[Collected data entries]
▼
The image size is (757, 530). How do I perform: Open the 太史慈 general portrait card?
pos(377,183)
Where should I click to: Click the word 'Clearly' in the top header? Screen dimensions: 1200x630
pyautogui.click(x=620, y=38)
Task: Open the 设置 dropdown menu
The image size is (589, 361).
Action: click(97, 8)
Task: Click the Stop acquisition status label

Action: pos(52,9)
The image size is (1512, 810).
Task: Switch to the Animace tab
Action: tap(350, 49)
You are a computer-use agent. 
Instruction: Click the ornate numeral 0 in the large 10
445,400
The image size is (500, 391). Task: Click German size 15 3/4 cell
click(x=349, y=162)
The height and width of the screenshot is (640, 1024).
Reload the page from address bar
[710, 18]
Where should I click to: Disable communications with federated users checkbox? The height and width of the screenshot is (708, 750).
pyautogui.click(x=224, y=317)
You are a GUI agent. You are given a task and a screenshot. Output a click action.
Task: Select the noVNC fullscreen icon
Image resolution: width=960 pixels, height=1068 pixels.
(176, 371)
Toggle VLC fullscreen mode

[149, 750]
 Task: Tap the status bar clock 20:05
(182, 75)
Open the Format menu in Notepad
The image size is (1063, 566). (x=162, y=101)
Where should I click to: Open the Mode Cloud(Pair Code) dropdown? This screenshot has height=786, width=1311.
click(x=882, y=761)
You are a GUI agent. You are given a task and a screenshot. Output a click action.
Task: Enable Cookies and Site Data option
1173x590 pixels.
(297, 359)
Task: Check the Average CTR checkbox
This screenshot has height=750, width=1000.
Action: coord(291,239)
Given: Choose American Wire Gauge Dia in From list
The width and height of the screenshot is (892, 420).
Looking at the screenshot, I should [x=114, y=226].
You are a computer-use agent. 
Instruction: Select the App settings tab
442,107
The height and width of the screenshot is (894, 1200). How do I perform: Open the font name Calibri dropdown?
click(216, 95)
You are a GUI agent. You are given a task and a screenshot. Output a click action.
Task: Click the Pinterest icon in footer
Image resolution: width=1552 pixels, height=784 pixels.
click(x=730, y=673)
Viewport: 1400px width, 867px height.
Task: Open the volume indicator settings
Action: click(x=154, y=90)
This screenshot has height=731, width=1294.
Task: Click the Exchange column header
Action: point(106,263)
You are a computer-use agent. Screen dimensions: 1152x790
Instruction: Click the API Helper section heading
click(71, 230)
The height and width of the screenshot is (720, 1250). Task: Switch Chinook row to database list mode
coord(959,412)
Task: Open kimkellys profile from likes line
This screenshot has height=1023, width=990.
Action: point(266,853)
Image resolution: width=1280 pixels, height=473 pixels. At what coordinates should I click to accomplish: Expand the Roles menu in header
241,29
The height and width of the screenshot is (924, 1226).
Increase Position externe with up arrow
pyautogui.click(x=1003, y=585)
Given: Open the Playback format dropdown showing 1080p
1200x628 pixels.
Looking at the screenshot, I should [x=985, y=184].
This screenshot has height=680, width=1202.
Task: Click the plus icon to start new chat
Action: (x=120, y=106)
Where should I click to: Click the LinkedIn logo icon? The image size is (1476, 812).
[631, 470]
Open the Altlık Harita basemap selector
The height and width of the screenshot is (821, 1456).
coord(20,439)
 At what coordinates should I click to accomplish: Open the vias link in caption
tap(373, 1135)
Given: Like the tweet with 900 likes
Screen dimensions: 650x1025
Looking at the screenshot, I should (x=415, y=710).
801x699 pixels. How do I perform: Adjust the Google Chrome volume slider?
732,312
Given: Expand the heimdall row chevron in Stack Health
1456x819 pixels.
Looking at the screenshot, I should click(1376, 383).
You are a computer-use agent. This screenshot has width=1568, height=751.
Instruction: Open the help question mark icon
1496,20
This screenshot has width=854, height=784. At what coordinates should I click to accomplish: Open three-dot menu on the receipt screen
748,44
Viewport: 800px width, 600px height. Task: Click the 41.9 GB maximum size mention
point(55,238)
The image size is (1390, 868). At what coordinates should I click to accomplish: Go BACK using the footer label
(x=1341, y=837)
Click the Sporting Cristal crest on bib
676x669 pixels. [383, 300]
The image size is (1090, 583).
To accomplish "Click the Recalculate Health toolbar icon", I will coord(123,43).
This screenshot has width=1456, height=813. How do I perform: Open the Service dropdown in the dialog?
▲
» **Your objective**
Exactly as they appear above, copy out all the records.

» **Output for this exercise**
The image size is (757, 530). How do I perform: Open the 太史慈 general portrait card?
pos(377,183)
Where should I click to: Click the word 'Clearly' in the top header? Screen dimensions: 1200x630
pyautogui.click(x=620, y=38)
Task: Open the 设置 dropdown menu
The image size is (589, 361).
Action: click(97, 8)
Task: Click the Stop acquisition status label

Action: pos(52,9)
The image size is (1512, 810).
Task: Switch to the Animace tab
Action: tap(350, 49)
You are a computer-use agent. 
Instruction: Click the ornate numeral 0 in the large 10
445,400
The image size is (500, 391). Task: Click German size 15 3/4 cell
click(x=349, y=162)
The height and width of the screenshot is (640, 1024).
Reload the page from address bar
[710, 18]
Where should I click to: Disable communications with federated users checkbox? The height and width of the screenshot is (708, 750).
pyautogui.click(x=224, y=317)
You are a GUI agent. You are given a task and a screenshot. Output a click action.
Task: Select the noVNC fullscreen icon
Image resolution: width=960 pixels, height=1068 pixels.
(176, 371)
Toggle VLC fullscreen mode

[149, 750]
 Task: Tap the status bar clock 20:05
(182, 75)
Open the Format menu in Notepad
The image size is (1063, 566). (x=162, y=101)
Where should I click to: Open the Mode Cloud(Pair Code) dropdown? This screenshot has height=786, width=1311.
click(x=882, y=761)
You are a GUI agent. You are given a task and a screenshot. Output a click action.
Task: Enable Cookies and Site Data option
1173x590 pixels.
(297, 359)
Task: Check the Average CTR checkbox
This screenshot has height=750, width=1000.
Action: coord(291,239)
Given: Choose American Wire Gauge Dia in From list
The width and height of the screenshot is (892, 420).
Looking at the screenshot, I should [x=114, y=226].
You are a computer-use agent. 
Instruction: Select the App settings tab
442,107
The height and width of the screenshot is (894, 1200). How do I perform: Open the font name Calibri dropdown?
click(216, 95)
You are a GUI agent. You are given a task and a screenshot. Output a click action.
Task: Click the Pinterest icon in footer
Image resolution: width=1552 pixels, height=784 pixels.
click(x=730, y=673)
Viewport: 1400px width, 867px height.
Task: Open the volume indicator settings
Action: click(x=154, y=90)
This screenshot has height=731, width=1294.
Task: Click the Exchange column header
Action: point(106,263)
You are a computer-use agent. Screen dimensions: 1152x790
Instruction: Click the API Helper section heading
click(71, 230)
The height and width of the screenshot is (720, 1250). Task: Switch Chinook row to database list mode
coord(959,412)
Task: Open kimkellys profile from likes line
This screenshot has height=1023, width=990.
Action: point(266,853)
Image resolution: width=1280 pixels, height=473 pixels. At what coordinates should I click to accomplish: Expand the Roles menu in header
241,29
The height and width of the screenshot is (924, 1226).
Increase Position externe with up arrow
pyautogui.click(x=1003, y=585)
Given: Open the Playback format dropdown showing 1080p
1200x628 pixels.
Looking at the screenshot, I should [x=985, y=184].
This screenshot has height=680, width=1202.
Task: Click the plus icon to start new chat
Action: (x=120, y=106)
Where should I click to: Click the LinkedIn logo icon? The image size is (1476, 812).
[631, 470]
Open the Altlık Harita basemap selector
The height and width of the screenshot is (821, 1456).
coord(20,439)
 At what coordinates should I click to accomplish: Open the vias link in caption
tap(373, 1135)
Given: Like the tweet with 900 likes
Screen dimensions: 650x1025
Looking at the screenshot, I should (x=415, y=710).
801x699 pixels. How do I perform: Adjust the Google Chrome volume slider?
732,312
Given: Expand the heimdall row chevron in Stack Health
1456x819 pixels.
Looking at the screenshot, I should click(1376, 383).
You are a computer-use agent. This screenshot has width=1568, height=751.
Instruction: Open the help question mark icon
1496,20
This screenshot has width=854, height=784. At what coordinates should I click to accomplish: Open three-dot menu on the receipt screen
748,44
Viewport: 800px width, 600px height. Task: Click the 41.9 GB maximum size mention
point(55,238)
The image size is (1390, 868). At what coordinates should I click to accomplish: Go BACK using the footer label
(x=1341, y=837)
Click the Sporting Cristal crest on bib
676x669 pixels. [383, 300]
The image size is (1090, 583).
To accomplish "Click the Recalculate Health toolbar icon", I will coord(123,43).
This screenshot has width=1456, height=813. How do I perform: Open the Service dropdown in the dialog?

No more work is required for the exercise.